If you drive in a circle, this friction (which prevents the tires from slipping) will always point towards the centre of that circle.

I still don't understand how the friction points toward the centre. look at this rough sketch i made
http://tinypic.com/view.php?pic=24np9o5&s=6
the red arrow is the force of the car and the blue arrow is the same force, after turning. Now in both these cases the friction is the brown(backward) arrow, which is the same again for both cases, so how are these frictional force acting towards the centre, they are acting at a tangent, like the engine force.

2 forces required here.
One to move forward, tangent to the curve overcoming the friction between tyres and road surface.
The other is to change the direction of the car. The direction is towards the center.

 

[cepheid]

If you drive in a circle, this friction (which prevents the tires from slipping) will always point towards the centre of that circle.

I still don't understand how the friction points toward the centre. look at this rough sketch i made
http://tinypic.com/view.php?pic=24np9o5&s=6
the red arrow is the force of the car and the blue arrow is the same force, after turning. Now in both these cases the friction is the brown(backward) arrow, which is the same again for both cases, so how are these frictional force acting towards the centre, they are acting at a tangent, like the engine force.

The role of friction in the motion of a car is more complicated than for a box that you push along a horizontal surface. For the box, you're trying to make the box *slide* forwards along the surface. As a result, friction with the surface opposes this sliding, and hence is directed rearwards.

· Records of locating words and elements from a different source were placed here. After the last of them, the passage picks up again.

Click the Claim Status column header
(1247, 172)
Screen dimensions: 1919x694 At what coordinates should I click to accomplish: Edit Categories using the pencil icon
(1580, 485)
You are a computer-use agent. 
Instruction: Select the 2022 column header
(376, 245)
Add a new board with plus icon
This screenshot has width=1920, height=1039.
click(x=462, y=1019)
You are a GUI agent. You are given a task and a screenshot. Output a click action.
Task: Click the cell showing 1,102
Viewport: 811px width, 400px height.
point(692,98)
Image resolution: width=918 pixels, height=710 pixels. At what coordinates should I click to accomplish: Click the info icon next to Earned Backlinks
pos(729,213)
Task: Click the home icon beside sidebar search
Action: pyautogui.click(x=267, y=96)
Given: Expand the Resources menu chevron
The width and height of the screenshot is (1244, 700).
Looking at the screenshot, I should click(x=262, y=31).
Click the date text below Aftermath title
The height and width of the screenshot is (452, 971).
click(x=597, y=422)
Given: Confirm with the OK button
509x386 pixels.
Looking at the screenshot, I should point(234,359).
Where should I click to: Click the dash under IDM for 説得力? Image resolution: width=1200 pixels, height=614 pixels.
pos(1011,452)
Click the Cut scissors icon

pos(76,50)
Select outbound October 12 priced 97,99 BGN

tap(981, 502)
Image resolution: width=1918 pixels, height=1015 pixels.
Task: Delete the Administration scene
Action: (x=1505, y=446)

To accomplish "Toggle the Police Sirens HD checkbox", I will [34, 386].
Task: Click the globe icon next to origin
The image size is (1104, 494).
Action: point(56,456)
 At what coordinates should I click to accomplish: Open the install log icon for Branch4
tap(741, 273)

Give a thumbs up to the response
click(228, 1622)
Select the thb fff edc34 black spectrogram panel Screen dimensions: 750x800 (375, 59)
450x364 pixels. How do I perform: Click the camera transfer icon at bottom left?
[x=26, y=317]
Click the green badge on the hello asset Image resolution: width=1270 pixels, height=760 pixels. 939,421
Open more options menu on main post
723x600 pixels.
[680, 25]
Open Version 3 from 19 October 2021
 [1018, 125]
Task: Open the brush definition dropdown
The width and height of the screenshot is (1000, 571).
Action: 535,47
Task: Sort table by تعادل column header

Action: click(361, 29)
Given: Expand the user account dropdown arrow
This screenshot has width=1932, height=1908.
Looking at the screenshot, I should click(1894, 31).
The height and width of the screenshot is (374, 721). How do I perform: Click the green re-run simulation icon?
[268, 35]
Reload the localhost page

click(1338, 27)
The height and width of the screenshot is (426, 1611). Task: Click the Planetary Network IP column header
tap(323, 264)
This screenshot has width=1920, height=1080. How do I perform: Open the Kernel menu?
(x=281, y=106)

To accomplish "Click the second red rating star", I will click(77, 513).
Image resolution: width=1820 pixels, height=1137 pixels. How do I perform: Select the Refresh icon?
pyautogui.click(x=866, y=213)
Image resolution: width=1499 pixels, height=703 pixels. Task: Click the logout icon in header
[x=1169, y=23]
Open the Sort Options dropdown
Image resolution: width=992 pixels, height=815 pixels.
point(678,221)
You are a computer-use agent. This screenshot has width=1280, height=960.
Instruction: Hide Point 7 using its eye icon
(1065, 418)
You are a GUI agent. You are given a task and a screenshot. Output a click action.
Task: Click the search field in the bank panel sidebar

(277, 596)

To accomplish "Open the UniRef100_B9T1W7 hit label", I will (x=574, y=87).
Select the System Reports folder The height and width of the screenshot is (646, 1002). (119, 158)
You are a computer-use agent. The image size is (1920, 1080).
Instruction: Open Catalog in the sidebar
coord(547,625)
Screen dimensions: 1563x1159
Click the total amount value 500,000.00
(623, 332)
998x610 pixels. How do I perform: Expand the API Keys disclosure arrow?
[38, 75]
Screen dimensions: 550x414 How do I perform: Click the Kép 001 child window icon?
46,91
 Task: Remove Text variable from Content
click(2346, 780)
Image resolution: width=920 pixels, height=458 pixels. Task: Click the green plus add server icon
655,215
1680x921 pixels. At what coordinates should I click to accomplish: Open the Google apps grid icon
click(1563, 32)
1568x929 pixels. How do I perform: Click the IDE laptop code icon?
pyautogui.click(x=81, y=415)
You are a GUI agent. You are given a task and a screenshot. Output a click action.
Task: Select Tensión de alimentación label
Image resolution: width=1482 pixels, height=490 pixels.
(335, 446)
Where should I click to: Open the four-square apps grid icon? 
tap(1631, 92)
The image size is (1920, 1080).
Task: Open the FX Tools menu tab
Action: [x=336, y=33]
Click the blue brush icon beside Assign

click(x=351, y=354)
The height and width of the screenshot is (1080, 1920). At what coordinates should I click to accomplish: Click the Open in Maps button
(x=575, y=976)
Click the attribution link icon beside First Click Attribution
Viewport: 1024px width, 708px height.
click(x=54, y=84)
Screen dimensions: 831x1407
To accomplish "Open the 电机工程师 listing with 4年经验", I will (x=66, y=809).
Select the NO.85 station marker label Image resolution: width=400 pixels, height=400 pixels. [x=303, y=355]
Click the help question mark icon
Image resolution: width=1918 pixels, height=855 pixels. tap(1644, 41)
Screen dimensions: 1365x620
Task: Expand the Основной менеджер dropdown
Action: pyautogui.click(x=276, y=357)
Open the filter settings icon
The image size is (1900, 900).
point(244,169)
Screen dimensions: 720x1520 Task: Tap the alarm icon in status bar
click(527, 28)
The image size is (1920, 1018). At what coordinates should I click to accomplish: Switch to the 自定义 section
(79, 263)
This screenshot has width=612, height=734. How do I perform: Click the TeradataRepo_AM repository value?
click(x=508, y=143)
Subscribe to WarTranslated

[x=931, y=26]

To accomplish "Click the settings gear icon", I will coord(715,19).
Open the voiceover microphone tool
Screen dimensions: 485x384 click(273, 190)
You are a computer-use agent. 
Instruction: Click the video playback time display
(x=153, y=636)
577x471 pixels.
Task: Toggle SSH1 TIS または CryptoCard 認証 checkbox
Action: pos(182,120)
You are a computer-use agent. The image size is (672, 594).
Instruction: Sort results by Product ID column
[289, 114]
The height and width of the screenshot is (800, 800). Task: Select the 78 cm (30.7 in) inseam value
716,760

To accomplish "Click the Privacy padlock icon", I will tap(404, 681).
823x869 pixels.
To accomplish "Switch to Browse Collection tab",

In contrast, a car doesn't slide across the road, it rolls. For a car, friction with the road is not rearwards and it does *not* impede the motion of the car. On the contrary, friction with the road is what *allows* this motion to happen. The tire grips the road, pushing backwards on it as it rotates. The road, in turn, pushes forwards on the car, propelling it forwards. I don't have time to explain this further, so Google "Rolling Without Slipping" for more details. So there is a *forwards* frictional force (RED in the diagram below) that is parallel to the tires. The diagram below depicts a (transparent) car viewed from the top down, with its front tires rotated to the left. The car is moving forwards, but we've just turned the tires to the left. So, the tires want to slide *laterally* across the road surface, but there is a frictional force (BLUE) that prevents this sliding from happen. This is the friction that I was referring to in my previous post (the friction that fails to be present when you *skid* across an icy road)

The resultant (i.e. vector sum) of these two friction forces is the GREEN vector in the diagram. As you can see, its direction is appropriate for changing the direction of the car's motion to follow the turn.